◆ Exercise details: Output every entry below word for word, without its pictures.

◆ The data:
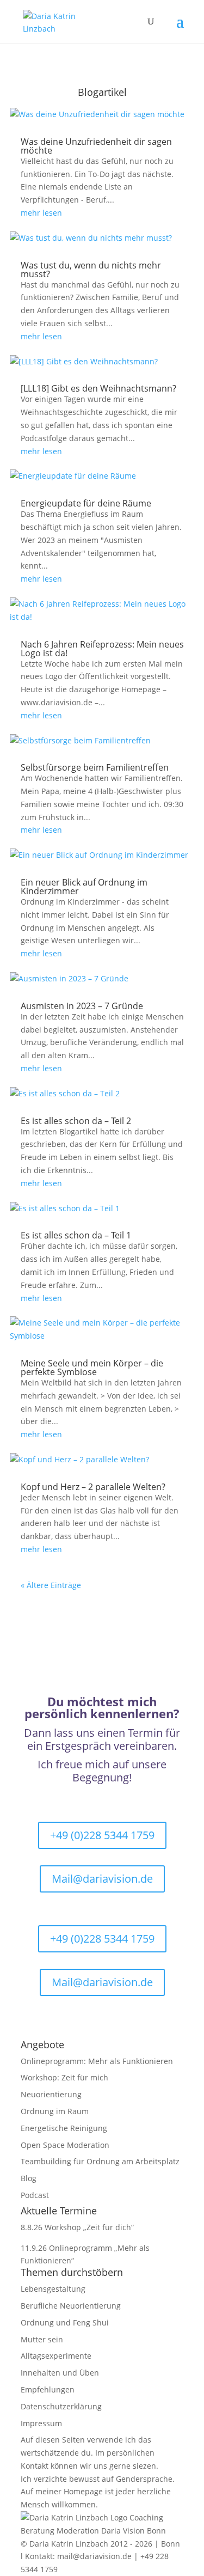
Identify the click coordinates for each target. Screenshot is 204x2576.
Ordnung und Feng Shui (65, 2322)
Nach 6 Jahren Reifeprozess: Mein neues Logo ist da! (102, 648)
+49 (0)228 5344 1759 (102, 1835)
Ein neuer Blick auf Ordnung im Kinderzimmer (84, 886)
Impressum (41, 2423)
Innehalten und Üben (60, 2372)
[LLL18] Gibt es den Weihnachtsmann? (98, 388)
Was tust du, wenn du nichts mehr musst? (91, 269)
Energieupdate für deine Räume (86, 503)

◆ Your solution:
Identify the click coordinates for each target. Screenshot is 204x2576.
Ordnung und Feng Shui (65, 2322)
Nach 6 Jahren Reifeprozess: Mein neues Logo ist da! (102, 648)
+49 (0)228 5344 1759 (102, 1835)
Ein neuer Blick auf Ordnung im Kinderzimmer (84, 886)
Impressum (41, 2423)
Innehalten und Üben (60, 2372)
[LLL18] Gibt es den Weihnachtsmann? (98, 388)
Was tust du, wenn du nichts mehr musst? (91, 269)
Energieupdate für deine Räume (86, 503)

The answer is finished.